En general, lo que ha predominado es una movilidad autónoma de retorno, y puede deducirse que la reinserción laboral ha sido igual. El autoempleo es una de las principales vías para empezar de nuevo y en esta modalidad de trabajo, los migrantes retornados no necesariamente aplican lo aprendido en el extranjero, porque el mercado tiene demandas distintas y otras condiciones salariales. Lo cuenta con desilusión Alan, un migrante retornado que hoy trabaja como taxista en las calles de Guayaquil, capital económica y la ciudad más poblada del Ecuador. “Manejé con licencia profesional en carreteras de España, operé aplanadoras, maquinaria pesada en empresas de construcción (…) y en tres entrevistas de trabajo aquí me dijeron No, que como no tengo experiencia en Ecuador eso aquí no sirve”, relata.

Por un lado, los empleadores argumentan “falta de experiencia”, por otro lado, el problema es la edad, pues muchos retornados tienen más de 40 años. Y si se trata de pedir créditos para abrir negocio propio, la negativa de la banca es por no tener bienes o el aval de personas que suscriban como garantes, algo difícil de conseguir de alguien ajeno a la familia y más cuando recién se ha vuelto del extranjero.

El problema de emplear migrantes retornados en Ecuador ha sido tal, que actualmente está en espera de discusión legislativa una Ley Orgánica de Movilidad Humana que reemplazará a la Ley de Migración vigente, que data de los años 70, e incluye en uno de sus apartados 14 artículos referentes a “la condición de migrante retornado”. Dicho proyecto fue presentado a mediados de 2015 y señala como migrante retornado a la persona ecuatoriana que cumpla una de las siguientes condiciones: 1) haber permanecido o haberse radicado más de 3 años en el exterior y estar en territorio nacional; o 2) estar en condiciones de extrema vulnerabilidad en un país extranjero y con manifiesto de volver al Ecuador.

Define también tres tipos de retorno: voluntario, forzado y humanitario o solidario; y en otro artículo habla de la “recuperación de talentos”, esto es, que el Estado ecuatoriano facilitará el retorno de emigrantes artesanos, agricultores, técnicos, profesionales y científicos, y motivará en el sector público y privado la creación de bolsas de empleo, con ofertas laborales que estarán a disposición de los retornados. Además, menciona que todas las instituciones públicas deben diseñar e implementar programas de fomento al emprendimiento, vía proyectos empresariales, de innovación, comerciales, de servicios, tecnológicos, profesionales, artesanales, productivos, educativos, socioculturales; y que las instituciones del sistema financiero deben desarrollar mecanismos para aceptar y reconocer los antecedentes crediticios o comerciales y las referencias bancarias de otros países para facilitar a los retornados el acceso a servicios y beneficios de la banca.
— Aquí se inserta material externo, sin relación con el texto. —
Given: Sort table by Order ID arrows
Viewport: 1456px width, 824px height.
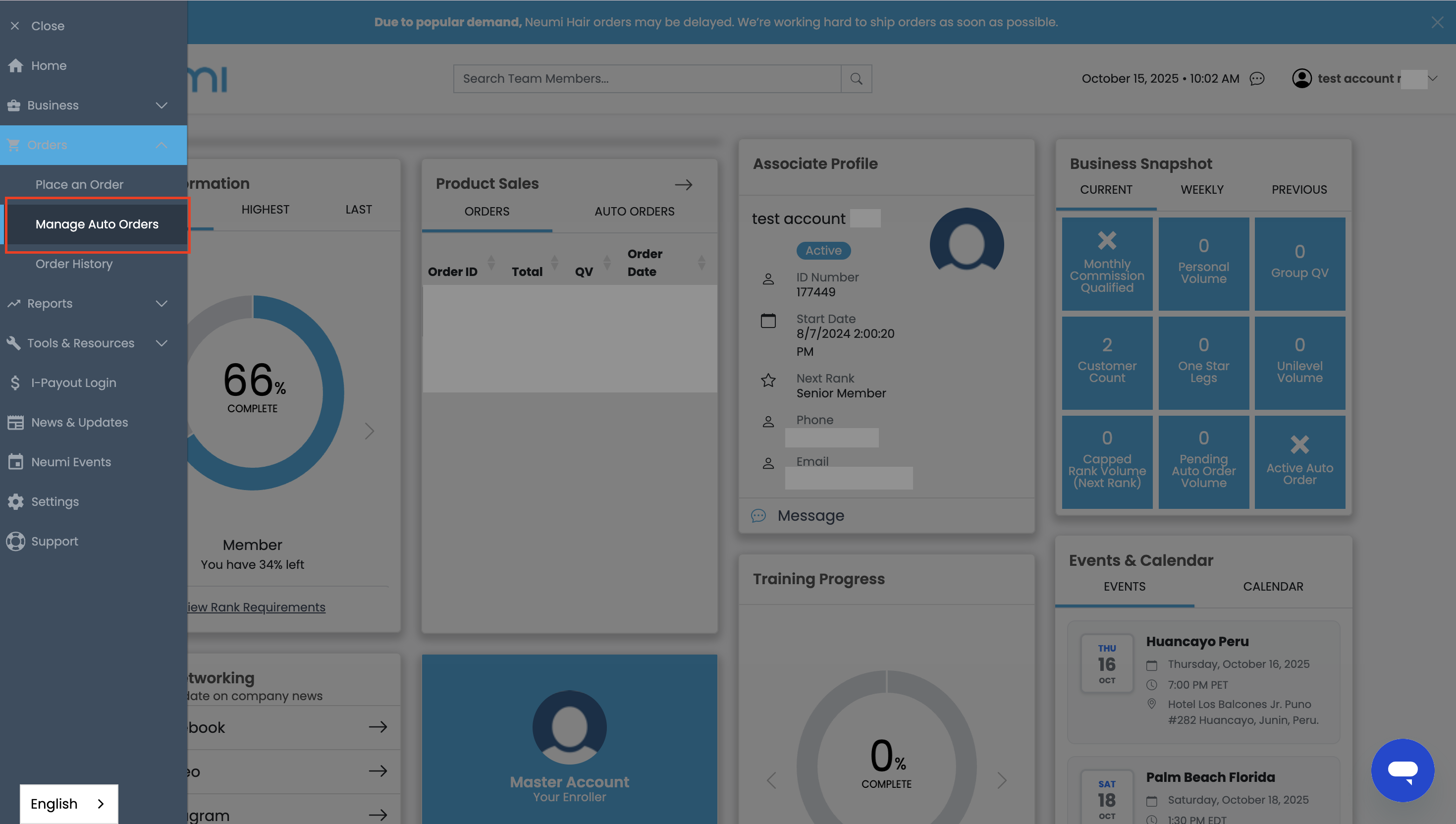Looking at the screenshot, I should (491, 263).
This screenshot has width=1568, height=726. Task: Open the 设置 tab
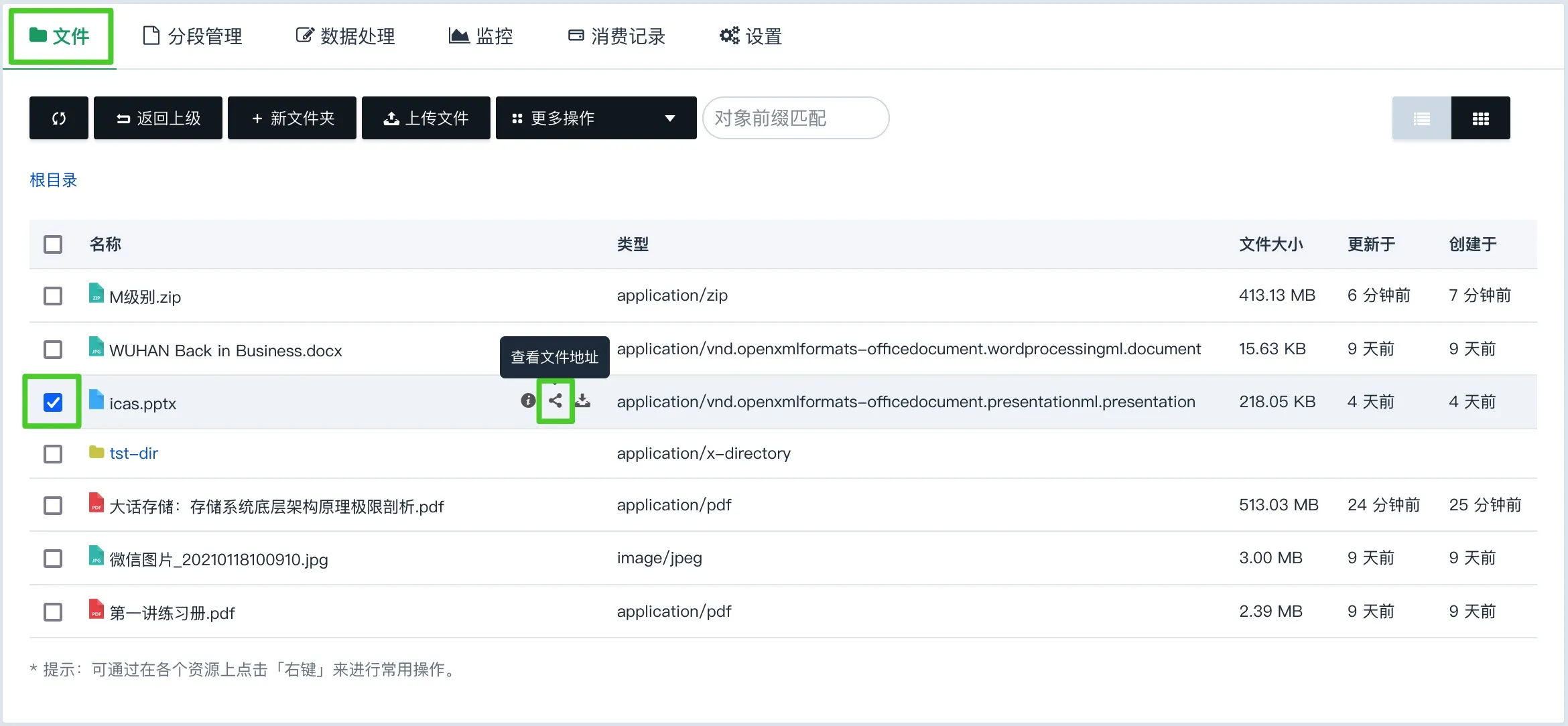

Según los datos del Censo de Población, más de 30 mil ecuatorianos volvieron desde España durante el quinquenio 2005-2010. Seis años después de ese censo, y dado el contexto adverso que persiste en España, la cifra con seguridad ha aumentado. Entre iniciativas de ley y programas de apoyo, que han sido buenos intentos para ayudar a esta población, lo cierto es que el peso más grande de la reinserción laboral, social, escolar (en los casos de hijos menores, muchos nacidos en España) y de otro tipo que se derivan de este fenómeno complejo, ha recaído enormemente en la iniciativa y la creatividad de los retornados y, con suerte y si mantuvieron sus redes transnacionales sólidas, con el apoyo de sus familias.